No doubt, in our view, in the previous judgment dated 27-8-1991, we had noted the submission of Mr. Shaik Haider that the only deficiency which resulted in the dismissal of the applications of the petitioner was that certificates from revenue departments of foreign countries had not been produced, yet in para. 6 of our judgment--operative paragraph the previous petition was disposed of as follows:--

"In the circumstances, we set aside all the 57 impugned orders passed by the Commissioner of Income Tax (Companies-II) Karachi, rejecting applications for approval filed by the petitioner and remand the applications to the Commissioner of Income Tax for fresh decisions after hearing the petitioner. Within one month, the petitioner may file further documents, if required, before the Commissioner of Income Tax The Commissioner will then grant hearing to the petitioner and pass final order within three months from today. It is also directed that, m case the applications are not granted, reasons for not approving or granting the applications should be spelt out clearly in the orders to be passed by the Commissioner of Income Tax.

C.P.No.D-1010 of 1990 stands disposed of accordingly with no order as to costs.

It may be repeated that no restriction was placed on the Commissioner of Income Tax through the remand order passed in the previous Constitution petition and as such, we are of the view that no illegality has been committed by the Commissioner of Income Tax in considering and deciding the applications on the question of "approved undertaking".

6. The only question which, therefore, requires our decision in the present Constitutional petition is whether the petitioner company is an "approved undertaking" or not as the exemption envisaged under clause 7 of Part I of the IInd Schedule to the Income Tax Ordinance, 1979, is available only to technicians employed by an "approved undertaking".
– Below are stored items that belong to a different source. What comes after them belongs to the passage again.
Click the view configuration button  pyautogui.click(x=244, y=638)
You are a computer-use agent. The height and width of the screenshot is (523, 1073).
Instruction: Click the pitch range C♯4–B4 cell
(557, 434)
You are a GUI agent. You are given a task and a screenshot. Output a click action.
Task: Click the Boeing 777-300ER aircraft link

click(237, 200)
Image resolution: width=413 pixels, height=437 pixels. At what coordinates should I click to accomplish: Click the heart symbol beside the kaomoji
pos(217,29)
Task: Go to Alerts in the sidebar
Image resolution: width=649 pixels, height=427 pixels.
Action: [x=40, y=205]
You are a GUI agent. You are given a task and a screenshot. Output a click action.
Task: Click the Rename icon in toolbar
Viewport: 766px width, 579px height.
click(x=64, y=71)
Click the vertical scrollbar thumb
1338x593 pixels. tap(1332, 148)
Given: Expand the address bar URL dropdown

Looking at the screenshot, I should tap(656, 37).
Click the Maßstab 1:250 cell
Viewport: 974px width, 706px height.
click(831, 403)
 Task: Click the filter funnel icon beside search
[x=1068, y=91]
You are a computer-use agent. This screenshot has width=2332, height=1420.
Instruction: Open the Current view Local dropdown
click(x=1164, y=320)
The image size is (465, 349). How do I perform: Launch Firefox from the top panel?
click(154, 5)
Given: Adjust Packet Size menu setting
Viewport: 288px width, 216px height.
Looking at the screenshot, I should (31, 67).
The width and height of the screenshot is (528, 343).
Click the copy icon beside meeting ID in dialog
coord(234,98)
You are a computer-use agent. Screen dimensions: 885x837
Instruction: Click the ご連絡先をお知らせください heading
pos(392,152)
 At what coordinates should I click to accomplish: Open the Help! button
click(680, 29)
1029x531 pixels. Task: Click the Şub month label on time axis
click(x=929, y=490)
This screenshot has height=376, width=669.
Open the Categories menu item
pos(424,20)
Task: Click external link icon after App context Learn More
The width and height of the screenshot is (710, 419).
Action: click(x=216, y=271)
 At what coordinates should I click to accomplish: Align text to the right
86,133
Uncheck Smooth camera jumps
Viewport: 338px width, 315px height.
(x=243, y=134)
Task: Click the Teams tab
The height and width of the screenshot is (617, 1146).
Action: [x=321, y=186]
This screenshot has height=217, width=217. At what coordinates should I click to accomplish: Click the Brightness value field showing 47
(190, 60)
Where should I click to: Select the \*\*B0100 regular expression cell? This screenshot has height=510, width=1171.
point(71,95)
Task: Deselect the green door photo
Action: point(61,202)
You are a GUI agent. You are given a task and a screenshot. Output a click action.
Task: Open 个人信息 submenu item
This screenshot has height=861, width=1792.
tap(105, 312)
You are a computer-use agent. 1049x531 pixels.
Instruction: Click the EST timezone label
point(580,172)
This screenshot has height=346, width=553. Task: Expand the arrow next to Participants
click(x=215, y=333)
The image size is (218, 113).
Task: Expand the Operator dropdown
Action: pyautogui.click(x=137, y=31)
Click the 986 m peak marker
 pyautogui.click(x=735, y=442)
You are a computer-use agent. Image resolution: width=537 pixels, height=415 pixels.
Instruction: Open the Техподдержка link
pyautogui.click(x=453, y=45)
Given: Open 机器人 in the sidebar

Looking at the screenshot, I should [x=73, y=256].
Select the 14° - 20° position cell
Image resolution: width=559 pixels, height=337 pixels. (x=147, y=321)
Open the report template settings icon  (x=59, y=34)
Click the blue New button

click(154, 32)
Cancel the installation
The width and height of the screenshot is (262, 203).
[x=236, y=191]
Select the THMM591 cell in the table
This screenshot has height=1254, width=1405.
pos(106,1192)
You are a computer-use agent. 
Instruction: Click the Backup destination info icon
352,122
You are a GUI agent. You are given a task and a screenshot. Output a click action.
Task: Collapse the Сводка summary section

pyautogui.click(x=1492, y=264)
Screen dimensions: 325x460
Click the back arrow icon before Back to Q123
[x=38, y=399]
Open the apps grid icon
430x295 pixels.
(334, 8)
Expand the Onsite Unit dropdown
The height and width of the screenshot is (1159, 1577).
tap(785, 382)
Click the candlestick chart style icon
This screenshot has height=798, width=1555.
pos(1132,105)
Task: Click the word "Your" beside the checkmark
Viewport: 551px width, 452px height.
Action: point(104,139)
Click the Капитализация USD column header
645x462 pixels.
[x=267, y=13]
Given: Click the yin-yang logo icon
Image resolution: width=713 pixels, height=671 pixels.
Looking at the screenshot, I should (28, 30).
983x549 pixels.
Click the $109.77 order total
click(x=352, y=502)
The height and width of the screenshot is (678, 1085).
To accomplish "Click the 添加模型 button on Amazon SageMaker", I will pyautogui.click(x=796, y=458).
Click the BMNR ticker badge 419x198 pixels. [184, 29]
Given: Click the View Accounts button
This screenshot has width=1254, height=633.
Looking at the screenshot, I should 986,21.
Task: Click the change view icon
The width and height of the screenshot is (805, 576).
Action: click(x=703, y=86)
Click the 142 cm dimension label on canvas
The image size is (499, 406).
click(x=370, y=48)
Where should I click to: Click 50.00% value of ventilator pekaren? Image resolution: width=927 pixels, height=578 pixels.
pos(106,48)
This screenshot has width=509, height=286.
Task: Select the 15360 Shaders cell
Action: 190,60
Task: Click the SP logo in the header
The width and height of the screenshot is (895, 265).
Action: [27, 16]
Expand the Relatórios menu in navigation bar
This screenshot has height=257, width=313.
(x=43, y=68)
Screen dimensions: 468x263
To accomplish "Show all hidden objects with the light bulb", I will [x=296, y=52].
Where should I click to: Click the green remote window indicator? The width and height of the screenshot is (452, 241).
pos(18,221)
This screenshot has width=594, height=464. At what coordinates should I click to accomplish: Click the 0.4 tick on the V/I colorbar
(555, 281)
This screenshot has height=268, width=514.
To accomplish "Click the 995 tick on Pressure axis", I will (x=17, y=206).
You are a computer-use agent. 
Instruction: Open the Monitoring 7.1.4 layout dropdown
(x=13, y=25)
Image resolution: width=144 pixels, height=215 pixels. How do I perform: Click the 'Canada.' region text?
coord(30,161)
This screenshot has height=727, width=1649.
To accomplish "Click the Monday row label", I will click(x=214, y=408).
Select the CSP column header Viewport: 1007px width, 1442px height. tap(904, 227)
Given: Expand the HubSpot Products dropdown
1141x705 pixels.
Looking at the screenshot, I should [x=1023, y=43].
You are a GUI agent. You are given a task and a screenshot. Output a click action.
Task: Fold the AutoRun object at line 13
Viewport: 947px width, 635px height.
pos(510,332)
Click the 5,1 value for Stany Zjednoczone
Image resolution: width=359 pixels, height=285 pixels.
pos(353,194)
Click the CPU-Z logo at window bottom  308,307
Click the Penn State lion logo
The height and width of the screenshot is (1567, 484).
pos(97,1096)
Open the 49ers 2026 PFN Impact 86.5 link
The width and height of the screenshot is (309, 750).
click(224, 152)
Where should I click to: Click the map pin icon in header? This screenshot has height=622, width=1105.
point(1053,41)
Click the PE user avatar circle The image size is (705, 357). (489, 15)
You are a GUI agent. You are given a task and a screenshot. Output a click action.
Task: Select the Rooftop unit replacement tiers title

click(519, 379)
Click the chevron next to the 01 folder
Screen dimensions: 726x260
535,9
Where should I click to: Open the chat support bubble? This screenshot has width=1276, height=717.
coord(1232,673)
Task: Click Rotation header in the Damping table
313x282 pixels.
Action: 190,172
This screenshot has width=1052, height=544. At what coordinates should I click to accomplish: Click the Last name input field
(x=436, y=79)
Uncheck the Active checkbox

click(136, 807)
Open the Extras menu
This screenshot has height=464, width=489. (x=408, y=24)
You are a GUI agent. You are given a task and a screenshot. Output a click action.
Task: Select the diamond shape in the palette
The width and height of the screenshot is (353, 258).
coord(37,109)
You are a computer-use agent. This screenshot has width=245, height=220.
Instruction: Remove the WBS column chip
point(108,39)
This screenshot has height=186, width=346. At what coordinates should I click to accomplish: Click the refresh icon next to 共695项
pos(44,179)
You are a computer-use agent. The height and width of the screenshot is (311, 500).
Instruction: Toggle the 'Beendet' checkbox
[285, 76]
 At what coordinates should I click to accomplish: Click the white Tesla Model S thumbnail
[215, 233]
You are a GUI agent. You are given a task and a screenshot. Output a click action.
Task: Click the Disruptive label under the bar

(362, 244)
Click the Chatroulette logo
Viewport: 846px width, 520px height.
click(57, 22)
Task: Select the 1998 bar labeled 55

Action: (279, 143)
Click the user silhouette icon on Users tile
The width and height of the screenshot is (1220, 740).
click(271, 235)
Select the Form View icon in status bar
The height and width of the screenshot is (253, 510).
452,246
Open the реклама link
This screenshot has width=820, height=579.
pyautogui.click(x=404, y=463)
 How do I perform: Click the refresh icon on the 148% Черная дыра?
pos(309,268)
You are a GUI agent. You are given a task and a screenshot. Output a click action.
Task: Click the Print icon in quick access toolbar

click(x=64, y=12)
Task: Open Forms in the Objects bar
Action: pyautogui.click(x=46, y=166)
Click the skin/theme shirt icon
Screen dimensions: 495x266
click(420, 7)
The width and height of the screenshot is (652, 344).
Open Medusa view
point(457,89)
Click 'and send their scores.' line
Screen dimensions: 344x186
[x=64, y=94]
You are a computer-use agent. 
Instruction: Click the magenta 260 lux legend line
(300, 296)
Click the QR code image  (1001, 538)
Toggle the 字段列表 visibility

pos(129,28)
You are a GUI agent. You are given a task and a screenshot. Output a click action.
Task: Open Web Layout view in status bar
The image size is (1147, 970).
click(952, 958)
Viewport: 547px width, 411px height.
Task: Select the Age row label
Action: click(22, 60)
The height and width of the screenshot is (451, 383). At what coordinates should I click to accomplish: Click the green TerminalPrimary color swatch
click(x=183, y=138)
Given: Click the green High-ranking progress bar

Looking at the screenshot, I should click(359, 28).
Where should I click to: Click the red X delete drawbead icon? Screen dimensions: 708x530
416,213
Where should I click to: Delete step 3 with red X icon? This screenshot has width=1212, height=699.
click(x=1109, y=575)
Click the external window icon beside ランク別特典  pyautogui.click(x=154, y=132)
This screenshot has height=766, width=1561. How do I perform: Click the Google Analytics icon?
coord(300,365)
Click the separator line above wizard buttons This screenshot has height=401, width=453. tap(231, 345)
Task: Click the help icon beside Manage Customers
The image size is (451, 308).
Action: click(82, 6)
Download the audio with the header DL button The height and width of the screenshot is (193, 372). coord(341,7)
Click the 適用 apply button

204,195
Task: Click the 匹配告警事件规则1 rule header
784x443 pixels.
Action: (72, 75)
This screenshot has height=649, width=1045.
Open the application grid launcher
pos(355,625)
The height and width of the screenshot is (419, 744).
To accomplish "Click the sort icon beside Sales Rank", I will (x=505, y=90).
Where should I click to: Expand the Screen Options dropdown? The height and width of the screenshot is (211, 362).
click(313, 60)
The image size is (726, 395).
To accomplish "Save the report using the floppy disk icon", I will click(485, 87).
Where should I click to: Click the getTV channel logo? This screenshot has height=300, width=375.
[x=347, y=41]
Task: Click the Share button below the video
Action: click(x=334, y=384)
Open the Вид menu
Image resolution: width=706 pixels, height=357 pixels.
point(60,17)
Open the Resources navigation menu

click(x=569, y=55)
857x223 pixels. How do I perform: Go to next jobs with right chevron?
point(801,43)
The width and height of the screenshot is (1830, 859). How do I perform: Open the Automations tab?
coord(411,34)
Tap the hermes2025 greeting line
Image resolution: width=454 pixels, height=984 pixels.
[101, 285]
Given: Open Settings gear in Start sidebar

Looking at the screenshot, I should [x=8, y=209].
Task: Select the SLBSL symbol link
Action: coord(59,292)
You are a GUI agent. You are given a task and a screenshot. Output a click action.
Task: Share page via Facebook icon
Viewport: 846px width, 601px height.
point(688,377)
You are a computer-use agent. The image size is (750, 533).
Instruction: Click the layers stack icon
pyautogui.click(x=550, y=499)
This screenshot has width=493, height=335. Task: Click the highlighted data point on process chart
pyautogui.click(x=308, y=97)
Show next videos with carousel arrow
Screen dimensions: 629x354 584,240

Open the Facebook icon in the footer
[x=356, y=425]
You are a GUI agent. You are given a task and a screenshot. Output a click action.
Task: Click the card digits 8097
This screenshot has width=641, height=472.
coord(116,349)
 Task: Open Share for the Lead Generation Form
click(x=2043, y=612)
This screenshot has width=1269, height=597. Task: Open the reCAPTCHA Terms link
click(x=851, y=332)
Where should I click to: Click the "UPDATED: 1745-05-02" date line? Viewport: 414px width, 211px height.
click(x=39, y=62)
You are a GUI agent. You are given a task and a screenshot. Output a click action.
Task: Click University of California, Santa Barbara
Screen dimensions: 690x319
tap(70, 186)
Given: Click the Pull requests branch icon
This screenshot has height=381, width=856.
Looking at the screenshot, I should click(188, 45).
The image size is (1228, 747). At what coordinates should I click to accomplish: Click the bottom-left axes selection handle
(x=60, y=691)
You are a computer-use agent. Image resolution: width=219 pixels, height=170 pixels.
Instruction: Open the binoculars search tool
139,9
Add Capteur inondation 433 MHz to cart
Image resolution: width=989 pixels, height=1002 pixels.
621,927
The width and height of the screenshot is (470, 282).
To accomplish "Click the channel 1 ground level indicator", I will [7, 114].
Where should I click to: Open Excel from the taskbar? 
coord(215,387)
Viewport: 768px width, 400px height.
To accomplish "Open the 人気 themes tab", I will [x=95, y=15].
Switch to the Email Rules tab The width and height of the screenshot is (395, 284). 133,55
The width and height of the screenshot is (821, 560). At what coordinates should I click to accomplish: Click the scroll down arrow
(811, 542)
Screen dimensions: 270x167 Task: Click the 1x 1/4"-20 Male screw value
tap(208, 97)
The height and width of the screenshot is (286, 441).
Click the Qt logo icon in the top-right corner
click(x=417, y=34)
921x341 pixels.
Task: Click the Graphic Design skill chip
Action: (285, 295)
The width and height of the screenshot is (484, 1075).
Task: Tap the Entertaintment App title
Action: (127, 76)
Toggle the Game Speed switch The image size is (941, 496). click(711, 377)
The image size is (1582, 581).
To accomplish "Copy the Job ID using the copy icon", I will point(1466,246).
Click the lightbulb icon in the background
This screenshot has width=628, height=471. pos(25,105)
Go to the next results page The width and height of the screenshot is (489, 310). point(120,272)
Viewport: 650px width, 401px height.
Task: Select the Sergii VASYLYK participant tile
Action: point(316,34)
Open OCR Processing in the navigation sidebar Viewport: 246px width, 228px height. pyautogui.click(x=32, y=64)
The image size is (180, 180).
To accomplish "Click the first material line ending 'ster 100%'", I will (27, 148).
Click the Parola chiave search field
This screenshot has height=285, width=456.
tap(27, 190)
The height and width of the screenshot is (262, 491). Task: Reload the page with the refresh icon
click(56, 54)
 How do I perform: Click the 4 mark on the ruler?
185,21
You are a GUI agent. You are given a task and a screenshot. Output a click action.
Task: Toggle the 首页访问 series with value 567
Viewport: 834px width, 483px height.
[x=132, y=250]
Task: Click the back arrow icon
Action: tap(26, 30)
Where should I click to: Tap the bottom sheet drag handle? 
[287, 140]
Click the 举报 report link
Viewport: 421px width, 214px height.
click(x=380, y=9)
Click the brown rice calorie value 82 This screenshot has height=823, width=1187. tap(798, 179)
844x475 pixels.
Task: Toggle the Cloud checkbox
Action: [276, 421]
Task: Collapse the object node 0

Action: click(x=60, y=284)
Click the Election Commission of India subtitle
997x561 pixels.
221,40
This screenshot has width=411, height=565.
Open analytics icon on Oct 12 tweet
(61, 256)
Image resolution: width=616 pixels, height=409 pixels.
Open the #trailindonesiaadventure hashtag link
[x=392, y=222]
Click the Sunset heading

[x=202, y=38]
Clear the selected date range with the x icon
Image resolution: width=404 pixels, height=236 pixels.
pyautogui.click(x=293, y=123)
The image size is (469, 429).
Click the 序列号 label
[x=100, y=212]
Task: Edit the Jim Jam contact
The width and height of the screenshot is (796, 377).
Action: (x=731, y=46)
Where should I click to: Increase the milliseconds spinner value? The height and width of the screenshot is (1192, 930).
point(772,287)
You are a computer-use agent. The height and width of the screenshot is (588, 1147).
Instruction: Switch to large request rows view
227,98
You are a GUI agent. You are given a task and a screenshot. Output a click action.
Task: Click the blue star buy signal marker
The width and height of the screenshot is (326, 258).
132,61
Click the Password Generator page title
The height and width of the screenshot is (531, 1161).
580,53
Part I of the IInd Schedule is titled as "EXEMPTIONS FROM TOTAL INCOME." It is provided in Part I of the IInd Schedule that incomes, or classes of income, or persons or classes of persons enumerated therein shall be exempt from tax, subject to the conditions and to the extent specified in Part I. Clause 7 of Part I of the IInd Schedule to the Income Tax Ordinance, 1979, is relevant for consideration of the question and is reproduced in full here:--

"(7) Any income chargeable under the head `Salary received by or due to any person (who is neither a citizen of Pakistan nor was resident in Pakistan in any of the four years immediately preceding the year in which he arrived in Pakistan) for a period not exceeding three years from the date of his arrival in Pakistan, as remuneration for services rendered by him during such period, as a technician under a contract of service approved, on an application made before the commencement of his service or within one year of such commencement, by the Commissioner for the purposes of this clause, employed whether before or after the commencement of commercial production, the employment before the commencement of commercial production being for the purposes of the supervision of the erection of the factory building the installation of plant and machinery or the trial production in an approved undertaking:

Provided that this clause shall not apply--

(i) in the case of an undertaking the profits and gains of which are liable to be computed in accordance with the rules contained in Part I of the Fifth Schedule, after the commencement of commercial production or the expiration of a period of five years from the date of issue of the exploration licence, whichever is earlier;

(ii) in the case of other undertakings, after the expiration of period of five years from the date of the commencement of commercial production;

(iii) in respect of any remuneration, or any part thereof, as is subject to tax outside Pakistan or in respect of which the technician does not get credit for the tax which would, but for the exemption under this clause, have been payable in Pakistan, or the tax payable outside Pakistan, whichever is the less; and

(iv) in respect of any contract of service made on or after the first day of July, 1988.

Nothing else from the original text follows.